» **Objective**
Reproduce the listing below word for word, keeping every line unchanged.

» **Data supplied**
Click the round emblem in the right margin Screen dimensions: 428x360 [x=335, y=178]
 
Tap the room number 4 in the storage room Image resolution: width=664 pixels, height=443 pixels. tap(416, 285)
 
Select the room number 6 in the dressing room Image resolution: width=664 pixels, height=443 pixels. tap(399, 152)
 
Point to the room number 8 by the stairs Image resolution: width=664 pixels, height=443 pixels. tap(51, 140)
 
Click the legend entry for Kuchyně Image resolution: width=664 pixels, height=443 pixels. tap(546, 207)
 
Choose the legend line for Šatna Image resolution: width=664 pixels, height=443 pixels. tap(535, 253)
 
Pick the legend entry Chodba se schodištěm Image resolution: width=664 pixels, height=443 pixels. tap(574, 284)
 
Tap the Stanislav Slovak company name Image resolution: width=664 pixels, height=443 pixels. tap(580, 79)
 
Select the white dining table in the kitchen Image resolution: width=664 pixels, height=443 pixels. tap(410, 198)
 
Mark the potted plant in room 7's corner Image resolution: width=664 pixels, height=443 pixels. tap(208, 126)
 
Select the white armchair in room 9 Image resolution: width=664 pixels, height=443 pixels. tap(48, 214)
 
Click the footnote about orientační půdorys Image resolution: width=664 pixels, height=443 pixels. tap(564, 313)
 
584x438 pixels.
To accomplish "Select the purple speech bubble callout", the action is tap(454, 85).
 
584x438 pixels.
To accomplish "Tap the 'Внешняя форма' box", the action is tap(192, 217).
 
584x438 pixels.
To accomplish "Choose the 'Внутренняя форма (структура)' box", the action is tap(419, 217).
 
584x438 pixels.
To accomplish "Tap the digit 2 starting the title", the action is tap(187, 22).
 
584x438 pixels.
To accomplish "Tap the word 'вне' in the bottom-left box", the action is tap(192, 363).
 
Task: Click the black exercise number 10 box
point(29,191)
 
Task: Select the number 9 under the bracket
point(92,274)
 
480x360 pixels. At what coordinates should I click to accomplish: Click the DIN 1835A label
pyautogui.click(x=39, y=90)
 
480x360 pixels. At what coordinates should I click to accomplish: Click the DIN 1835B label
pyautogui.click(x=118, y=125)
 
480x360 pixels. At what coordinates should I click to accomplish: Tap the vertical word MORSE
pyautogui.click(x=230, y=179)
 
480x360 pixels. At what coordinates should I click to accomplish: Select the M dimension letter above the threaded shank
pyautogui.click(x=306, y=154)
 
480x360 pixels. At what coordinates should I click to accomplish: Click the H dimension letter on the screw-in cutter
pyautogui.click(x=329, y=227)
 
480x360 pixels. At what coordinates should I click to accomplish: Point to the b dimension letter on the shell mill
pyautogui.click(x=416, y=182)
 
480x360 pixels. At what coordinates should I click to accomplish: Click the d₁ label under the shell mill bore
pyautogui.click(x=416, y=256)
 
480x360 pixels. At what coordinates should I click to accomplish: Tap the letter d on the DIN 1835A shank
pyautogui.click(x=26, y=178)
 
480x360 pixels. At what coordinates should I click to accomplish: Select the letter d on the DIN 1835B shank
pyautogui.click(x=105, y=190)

» **Response to this task**
Click the round emblem in the right margin Screen dimensions: 428x360 [x=335, y=178]
 
Tap the room number 4 in the storage room Image resolution: width=664 pixels, height=443 pixels. tap(416, 285)
 
Select the room number 6 in the dressing room Image resolution: width=664 pixels, height=443 pixels. tap(399, 152)
 
Point to the room number 8 by the stairs Image resolution: width=664 pixels, height=443 pixels. tap(51, 140)
 
Click the legend entry for Kuchyně Image resolution: width=664 pixels, height=443 pixels. tap(546, 207)
 
Choose the legend line for Šatna Image resolution: width=664 pixels, height=443 pixels. tap(535, 253)
 
Pick the legend entry Chodba se schodištěm Image resolution: width=664 pixels, height=443 pixels. tap(574, 284)
 
Tap the Stanislav Slovak company name Image resolution: width=664 pixels, height=443 pixels. tap(580, 79)
 
Select the white dining table in the kitchen Image resolution: width=664 pixels, height=443 pixels. tap(410, 198)
 
Mark the potted plant in room 7's corner Image resolution: width=664 pixels, height=443 pixels. tap(208, 126)
 
Select the white armchair in room 9 Image resolution: width=664 pixels, height=443 pixels. tap(48, 214)
 
Click the footnote about orientační půdorys Image resolution: width=664 pixels, height=443 pixels. tap(564, 313)
 
584x438 pixels.
To accomplish "Select the purple speech bubble callout", the action is tap(454, 85).
 
584x438 pixels.
To accomplish "Tap the 'Внешняя форма' box", the action is tap(192, 217).
 
584x438 pixels.
To accomplish "Choose the 'Внутренняя форма (структура)' box", the action is tap(419, 217).
 
584x438 pixels.
To accomplish "Tap the digit 2 starting the title", the action is tap(187, 22).
 
584x438 pixels.
To accomplish "Tap the word 'вне' in the bottom-left box", the action is tap(192, 363).
 
Task: Click the black exercise number 10 box
point(29,191)
 
Task: Select the number 9 under the bracket
point(92,274)
 
480x360 pixels. At what coordinates should I click to accomplish: Click the DIN 1835A label
pyautogui.click(x=39, y=90)
 
480x360 pixels. At what coordinates should I click to accomplish: Click the DIN 1835B label
pyautogui.click(x=118, y=125)
 
480x360 pixels. At what coordinates should I click to accomplish: Tap the vertical word MORSE
pyautogui.click(x=230, y=179)
 
480x360 pixels. At what coordinates should I click to accomplish: Select the M dimension letter above the threaded shank
pyautogui.click(x=306, y=154)
 
480x360 pixels. At what coordinates should I click to accomplish: Click the H dimension letter on the screw-in cutter
pyautogui.click(x=329, y=227)
 
480x360 pixels. At what coordinates should I click to accomplish: Point to the b dimension letter on the shell mill
pyautogui.click(x=416, y=182)
 
480x360 pixels. At what coordinates should I click to accomplish: Click the d₁ label under the shell mill bore
pyautogui.click(x=416, y=256)
 
480x360 pixels. At what coordinates should I click to accomplish: Tap the letter d on the DIN 1835A shank
pyautogui.click(x=26, y=178)
 
480x360 pixels. At what coordinates should I click to accomplish: Select the letter d on the DIN 1835B shank
pyautogui.click(x=105, y=190)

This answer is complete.